Et, de grâce, que les membres du Ps cessent de chanter, le poing levé, l'Internationale à la fin de leurs congrès. Le ridicule ne tue pas, mais quand même... Si l'on a une vision internationaliste et sur le long terme, il faut aussi et d'abord avoir une vraie vision écologique. Mais la vision de la social démocratie ne semble pas dépasser l'horizon électoral.

Note: Est-ce possible? Voilà que je découvre que Paul Magnette, tête de liste du Ps francophone belge pour les élections européennes de mai prochain, annonce d'emblée qu'il ne siègera pas au Parlement européen et restera bourgmestre de Charleroi. Ahurissant! Il n'a donc rien compris non plus à la demande, qui s'exprime de plus en plus en ce moment, d'une démocratie plus exemplaire. Il va donc se faire plébisciter dans l'environnement social démocrate francophone, faire son tour de piste, être élu et faire passer son suppléant?! Mais il est clair, nous dit-il, tranquillement. Il prévient ses électeurs, ils l'éliront en connaissance de cause. S'il est candidat tête de liste, qu'il assume! Quel mépris pour la démocratie! Si le changement est en marche au Ps, c'est en marche arrière.

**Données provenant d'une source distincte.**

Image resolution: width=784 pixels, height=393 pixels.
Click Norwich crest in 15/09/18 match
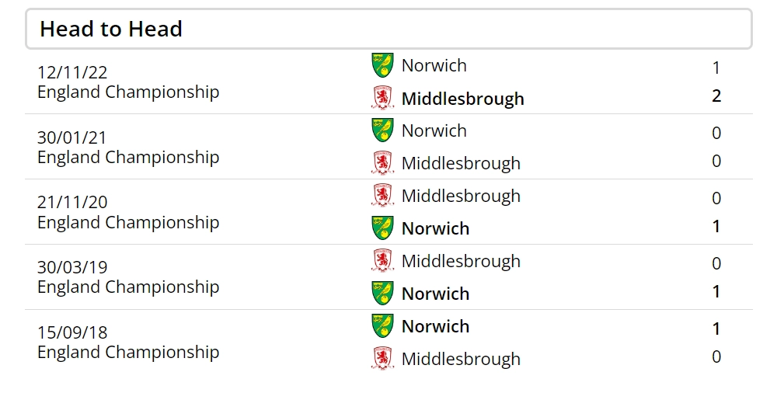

https://www.rtl.be/info/belgique/politique/propose-tete-de-liste-du-ps-pour-les-elections-europeennes-paul-magnette-affirme-qu-il-n-y-siegera-pas-1082712.aspx
https://plus.lesoir.be/194249/article/2018-12-06/paul-magnette-tete-de-liste-ps-aux-europeennes-lelecteur-est-perdant

(1) "Pas très écolo, la gauche!", Télérama, 27.2.2019.
(2) Raphaël Glucksmann, "Les Enfants du vide - De l'impasse individualiste au réveil citoyen", Allary Editions, 2018.
(3) Relire sur ce blog  "Tant d'émotions, si naturelles", 27.10.2014.
(4) https://www.lalibre.be/actu/politique-belge/paul-magnette-en-matiere-climatique-il-faut-arreter-de-dire-aux-gens-qu-ils-devront-faire-des-efforts-5c951ec7d8ad58747703f00a
(5) qui n'est pas, quoi que veuille en penser Magnette, un privilège de riches. Au contraire, avec les vols low cost, on voit de très nombreuses personnes de milieu populaire ou des classe moyennes qui prennent plaisir à partir passer un week-end à l'autre bout de l'Europe pour moins de 50 €.